▶ _Exercise prompt_
Please rewrite the lines from the one containing "Image resolution: width=1331" through the last line, inclusive, as a two-column CSV headed text and answer. Each row should hold a line's text and its answer, each in one quoted field with line breaks turned into spaces, and the pictures left out.
--- begin ---
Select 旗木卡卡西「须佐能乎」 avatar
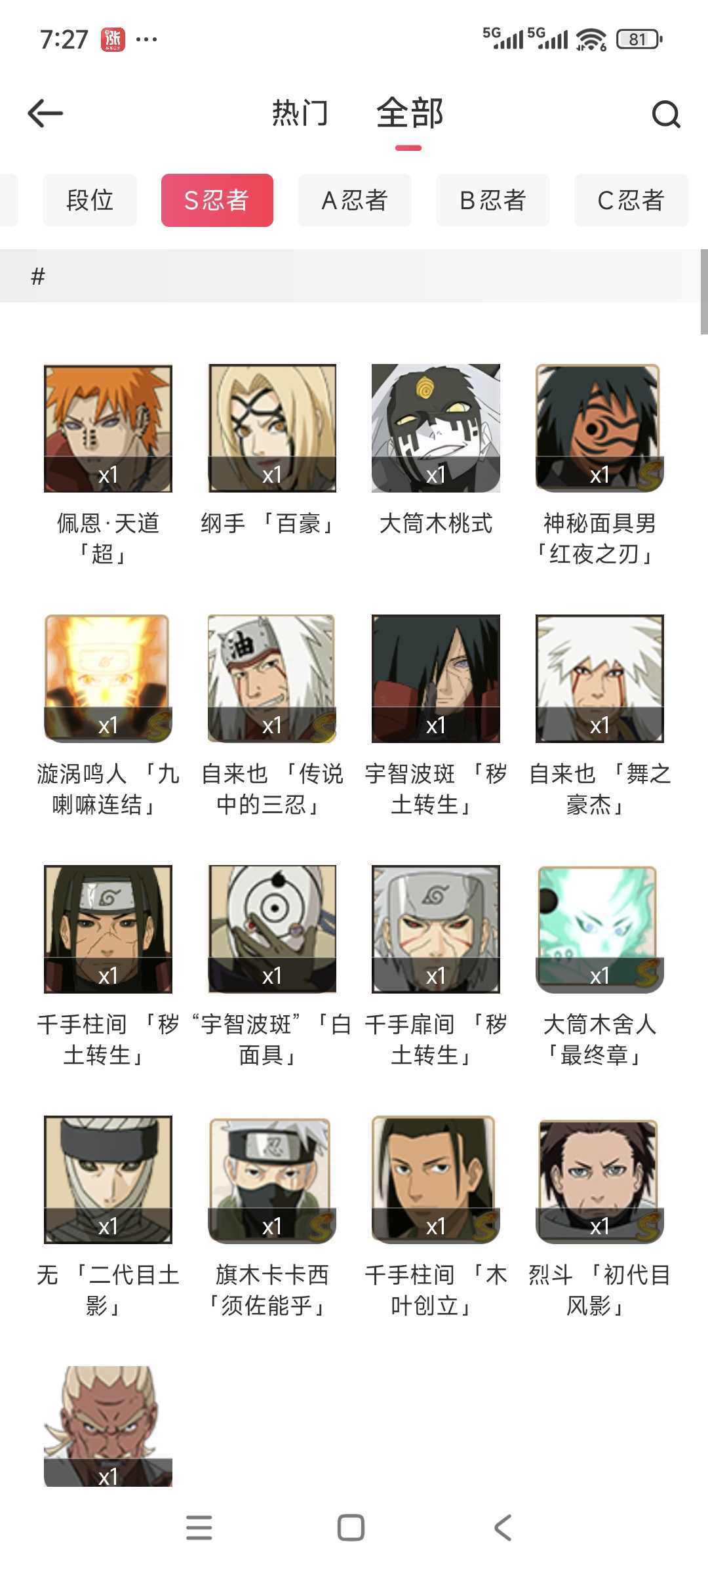Image resolution: width=708 pixels, height=1574 pixels. 272,1180
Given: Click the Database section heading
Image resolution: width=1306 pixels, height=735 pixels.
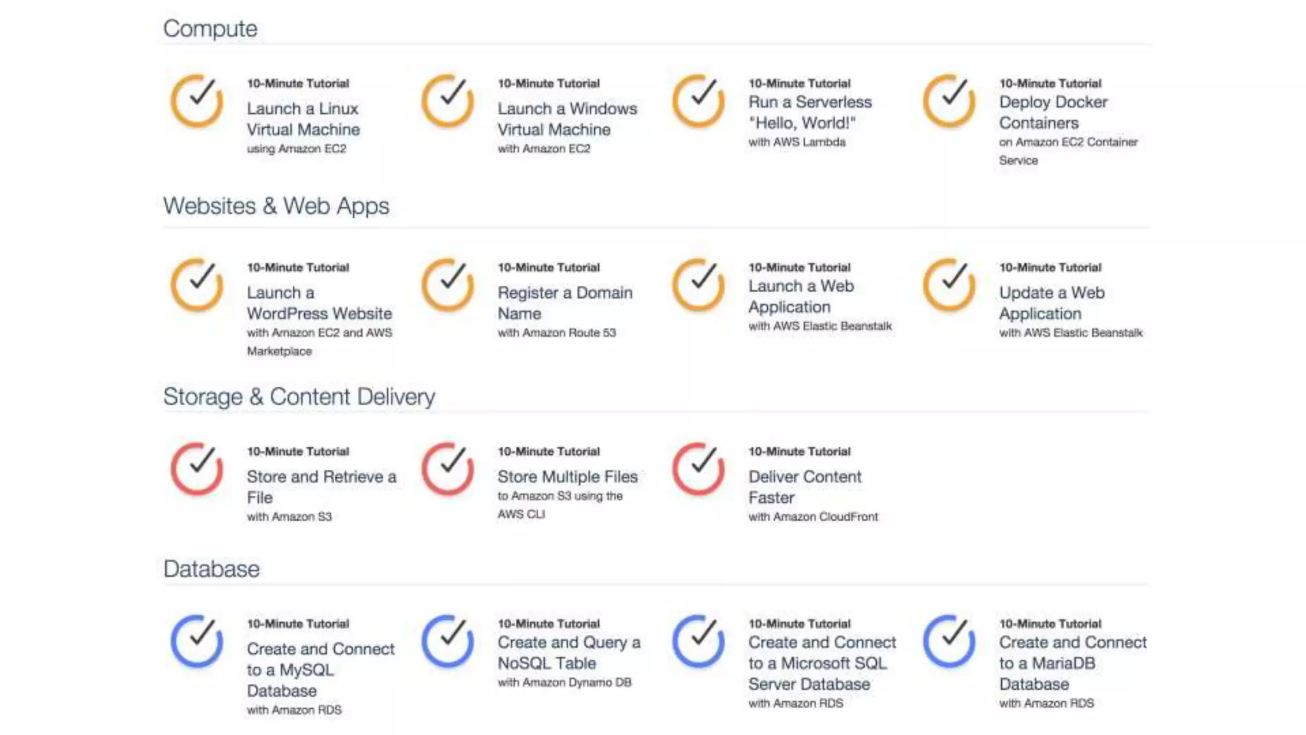Looking at the screenshot, I should pos(211,569).
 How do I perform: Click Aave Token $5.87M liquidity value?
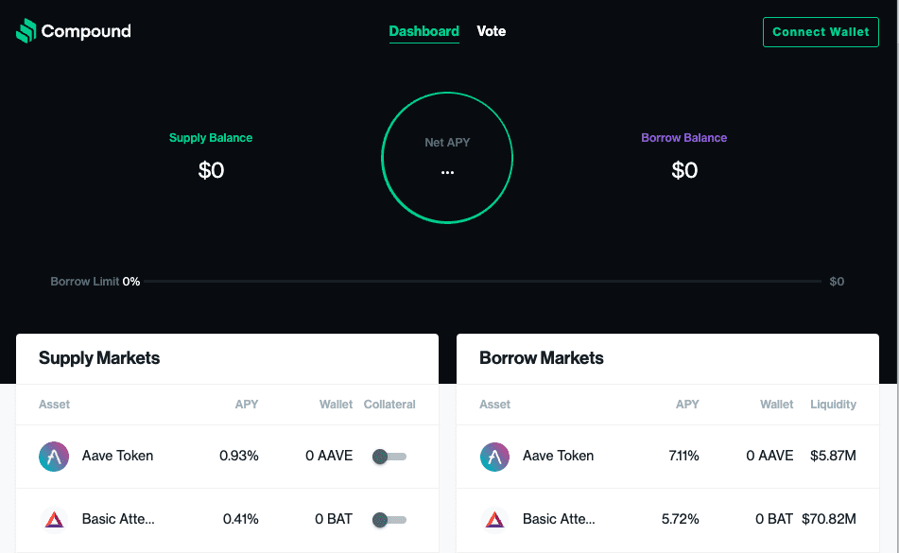pos(833,457)
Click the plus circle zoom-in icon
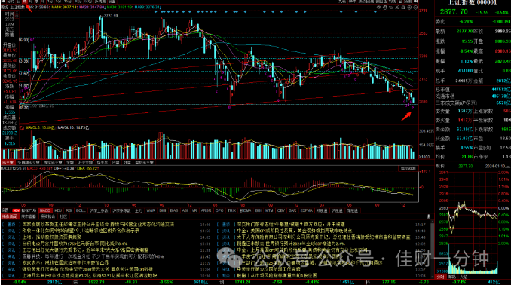Viewport: 511px width, 285px height. pyautogui.click(x=409, y=8)
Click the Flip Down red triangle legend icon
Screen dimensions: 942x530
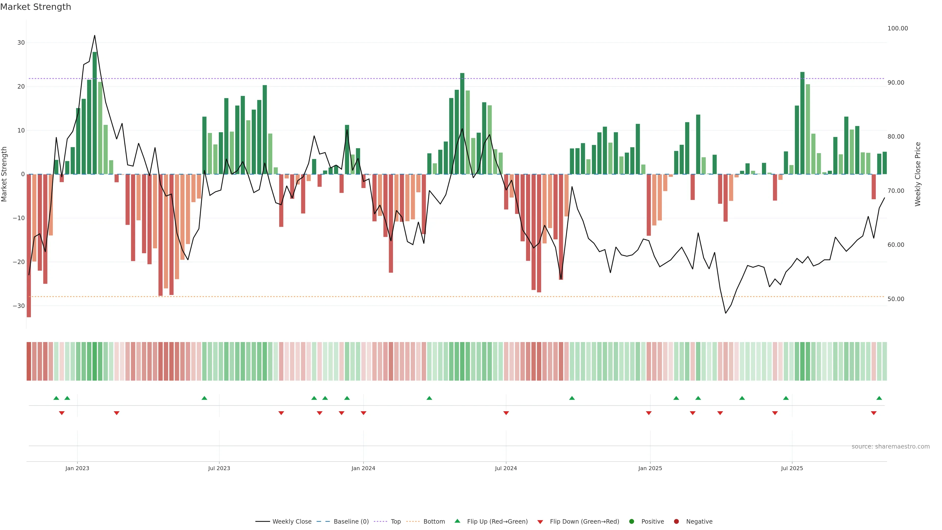coord(540,522)
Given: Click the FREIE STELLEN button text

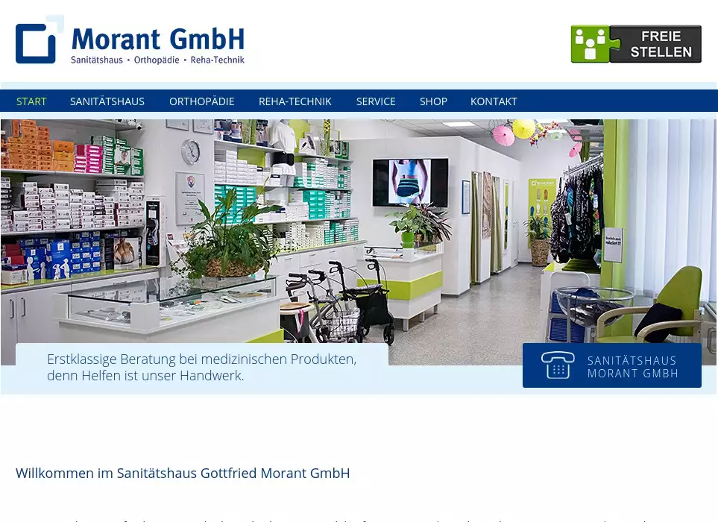Looking at the screenshot, I should [655, 44].
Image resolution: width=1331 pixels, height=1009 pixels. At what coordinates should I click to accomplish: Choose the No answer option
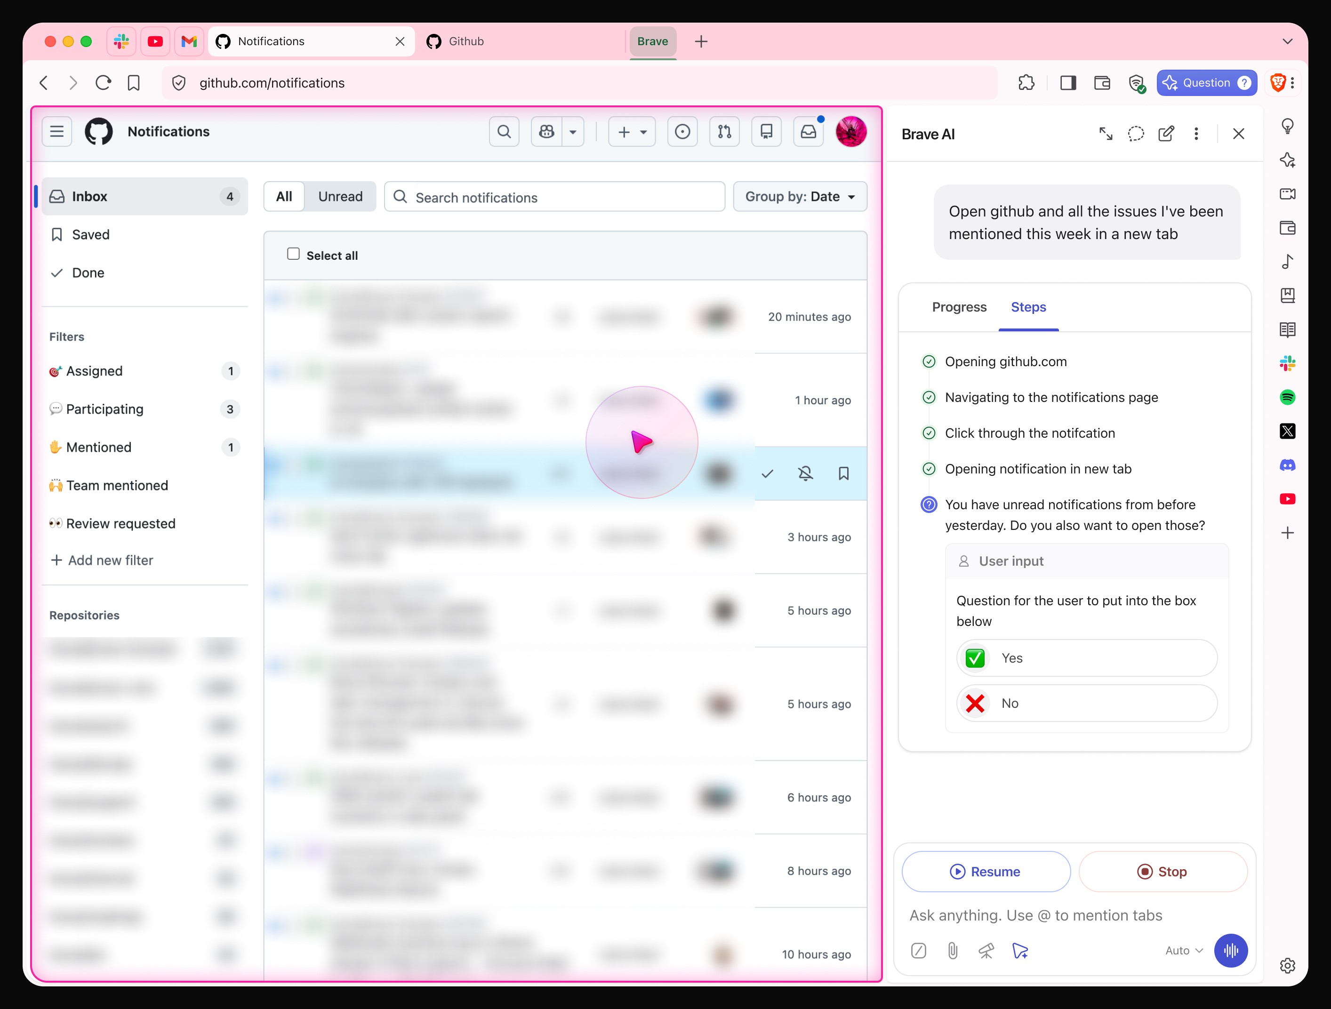click(1086, 703)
--- end ---
▶ _Task output_
text,answer
"Image resolution: width=1331 pixels, height=1009 pixels. At what coordinates should I click to accomplish: Choose the No answer option","click(1086, 703)"